WHAT TO DO - Images in the entries are to be skipped, and everything else is to be written out exactly.

EXERCISE INPUT -
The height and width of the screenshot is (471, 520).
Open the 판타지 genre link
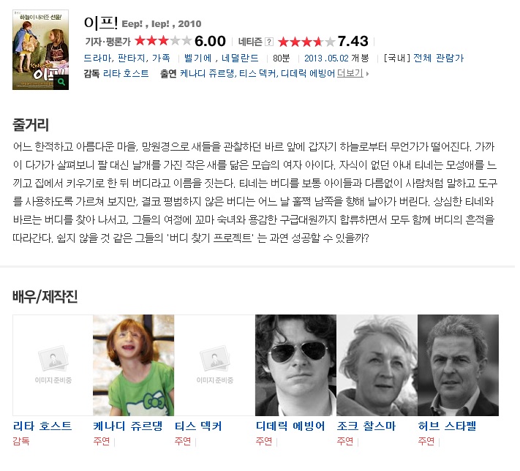click(x=132, y=59)
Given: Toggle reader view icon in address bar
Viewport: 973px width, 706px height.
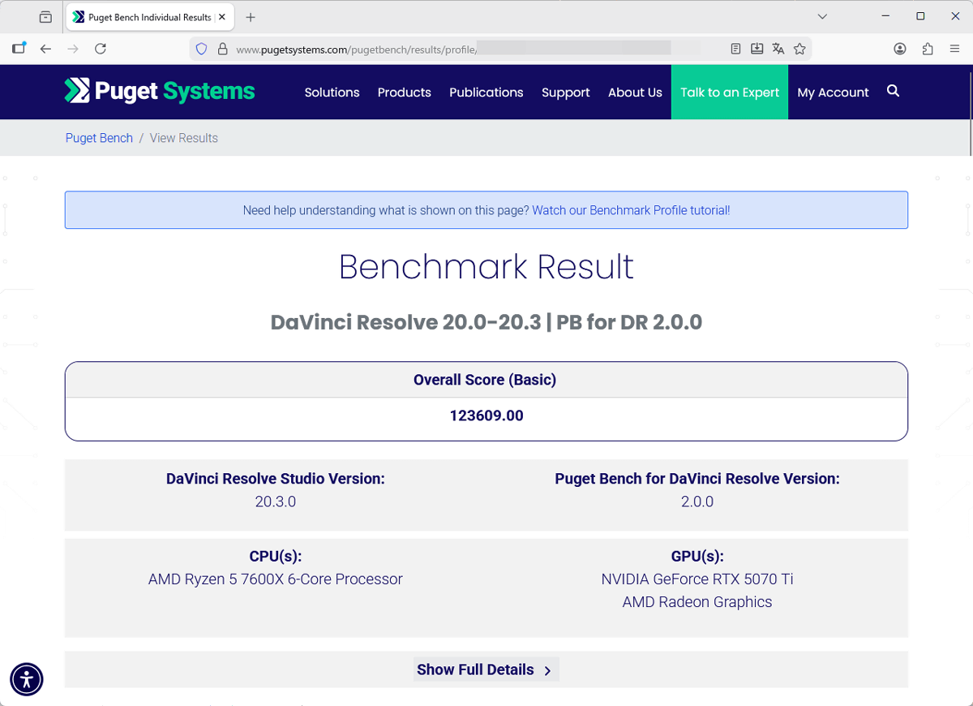Looking at the screenshot, I should click(735, 49).
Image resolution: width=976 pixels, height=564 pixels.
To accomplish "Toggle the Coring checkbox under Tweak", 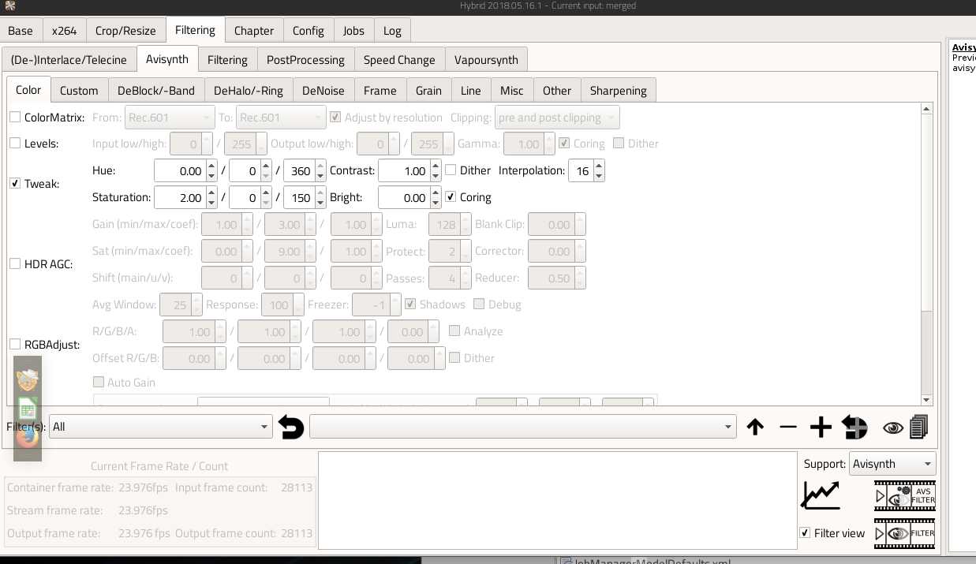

YOUR SOLUTION -
The height and width of the screenshot is (471, 520).
Open the 판타지 genre link
click(x=132, y=59)
Given: Toggle reader view icon in address bar
Viewport: 973px width, 706px height.
Looking at the screenshot, I should click(735, 49).
Image resolution: width=976 pixels, height=564 pixels.
To accomplish "Toggle the Coring checkbox under Tweak", 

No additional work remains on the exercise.